そんな中、桑田真澄(元巨人ほか)と清原和博(元西武ほか)のいわゆる「KKコンビ」が投打の主力として活躍した時代(1983〜1985年)のPL学園は、一度出るのも大変な甲子園出場を、5季連続で達成し、驚異の戦歴を残した。その軌跡は以下の通り(カッコ内の校名は対戦相手)。
【1年夏=1983年】
1回戦 〇(6対2/所沢商)
2回戦 〇(7対0/中津工)
3回戦 〇(6対2/東海大一)
準々決勝 〇(10対9/高知商)
準決勝 〇(7対0/池田)
決勝 〇(3対0/横浜商)
【2年春=1984年】
1回戦〇(18対7/砂川北)
2回戦〇(10対1/京都西)
準々決勝〇(6対0/拓大紅陵)
準決勝〇(1対0/都城)
決勝●(0対1/岩倉)
【2年夏=1984年】
1回戦〇(14対1/享栄)
2回戦〇(9対1/明石)
3回戦〇(9対1/都城)
準々決勝〇(2対1/松山商)
準決勝〇(3対2/金足農)
決勝●(4対8/取手二)
【3年春=1985年】
1回戦〇(11対1/浜松商)
2回戦〇(6対2/宇部商)
準々決勝〇(7対0/天理)
準決勝●(1対3/伊野商)
【3年夏=1985年】
2回戦〇(29対7/東海大山形)
3回戦〇(3対0/津久見)
準々決勝〇(6対3/高知商)
準決勝〇(15対2/甲西)
決勝〇(4対3/宇部商)
KKコンビ時代のPL学園は5回出場して4回決勝に進出し2回優勝、残る1回も準決勝までは勝ち上がっている。負ければ終わりのトーナメント制の甲子園において、これはもう空前絶後の偉業と言っていいだろう。

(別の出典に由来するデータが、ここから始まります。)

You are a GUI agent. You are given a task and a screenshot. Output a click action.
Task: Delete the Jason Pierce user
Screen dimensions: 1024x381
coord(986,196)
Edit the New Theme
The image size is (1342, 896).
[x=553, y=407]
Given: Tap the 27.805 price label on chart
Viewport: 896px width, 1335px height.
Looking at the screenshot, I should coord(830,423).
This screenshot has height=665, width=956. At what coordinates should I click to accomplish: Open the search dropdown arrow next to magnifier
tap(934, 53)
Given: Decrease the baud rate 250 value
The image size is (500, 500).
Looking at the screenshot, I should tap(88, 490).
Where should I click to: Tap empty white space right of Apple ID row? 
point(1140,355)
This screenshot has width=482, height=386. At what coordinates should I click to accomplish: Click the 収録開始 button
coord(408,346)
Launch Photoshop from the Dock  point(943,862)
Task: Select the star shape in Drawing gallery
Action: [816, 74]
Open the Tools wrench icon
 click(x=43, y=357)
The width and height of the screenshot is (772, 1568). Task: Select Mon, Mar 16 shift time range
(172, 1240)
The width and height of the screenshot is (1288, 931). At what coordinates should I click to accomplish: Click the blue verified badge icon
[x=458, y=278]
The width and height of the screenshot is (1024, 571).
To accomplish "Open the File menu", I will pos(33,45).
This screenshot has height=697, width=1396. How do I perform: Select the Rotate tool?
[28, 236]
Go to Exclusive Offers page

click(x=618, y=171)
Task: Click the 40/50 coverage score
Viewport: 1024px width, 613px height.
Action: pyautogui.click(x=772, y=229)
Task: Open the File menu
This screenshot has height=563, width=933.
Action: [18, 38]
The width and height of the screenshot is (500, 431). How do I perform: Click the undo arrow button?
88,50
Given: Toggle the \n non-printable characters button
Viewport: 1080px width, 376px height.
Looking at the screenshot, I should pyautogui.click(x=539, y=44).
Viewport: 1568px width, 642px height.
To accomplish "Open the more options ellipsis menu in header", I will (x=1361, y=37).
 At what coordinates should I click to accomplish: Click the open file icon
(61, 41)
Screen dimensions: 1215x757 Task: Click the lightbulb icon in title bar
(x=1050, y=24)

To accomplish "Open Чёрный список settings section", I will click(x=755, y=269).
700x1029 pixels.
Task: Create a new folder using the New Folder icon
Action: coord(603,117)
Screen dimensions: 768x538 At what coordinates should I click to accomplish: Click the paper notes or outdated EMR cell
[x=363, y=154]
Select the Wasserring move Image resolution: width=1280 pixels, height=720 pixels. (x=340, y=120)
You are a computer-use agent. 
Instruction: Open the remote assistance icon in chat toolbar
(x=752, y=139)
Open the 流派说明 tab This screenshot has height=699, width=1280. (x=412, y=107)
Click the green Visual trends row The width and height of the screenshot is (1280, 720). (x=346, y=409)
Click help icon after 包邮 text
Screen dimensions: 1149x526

ただ、2回の優勝はいずれも夏で、春はとうとう頂点に立てなかった。
この2度のセンバツには共通項がある。それは、どちらも決して前評判が高いわけではなかった相手にロースコアで惜敗している点だ。
KKコンビが2年の春(1984年)は、決勝で対戦した岩倉の山口重幸(元阪神ほか)に1安打に抑え込まれ、0対1で惜敗している。PL学園は、準決勝・都城戦も、延長11回に相手のエラーによる1対0のサヨナラ勝ちという厳しい試合だった。大会終盤に入ってチーム状態は下降気味だったのかもしれない。
3年の春(1985年)は、準決勝で伊野商(高知)の渡辺智男(元西武ほか)から6安打を放つも1点しか奪えず1対3で惜敗している。渡辺はのちに西武でチームメイトとなる清原を、快速球で3三振と完璧に封じた。
ちなみに、岩倉、伊野商ともに、上記のセンバツが春夏を通じて初の甲子園で、その後の出場はどちらも1度だけ(いずれも初戦敗退)。だからこそ余計に「KK時代のPL学園撃破」というジャイアントキリングが輝く。
大阪で開催される大相撲の三月場所は、「荒れる春場所」とされる。競馬の三冠レースでも、4月の頭に行われる皐月賞のほうが、5月末のダービーや10月の菊花賞に比べて波乱が多い。
3月19日から行われている今年のセンバツも、名門校、強豪校が多く出場しているが、果たして番狂わせは起きるか? そして、KKコンビのような歴史に名を残す選手は現われるのか!? 最後まで目が離せない。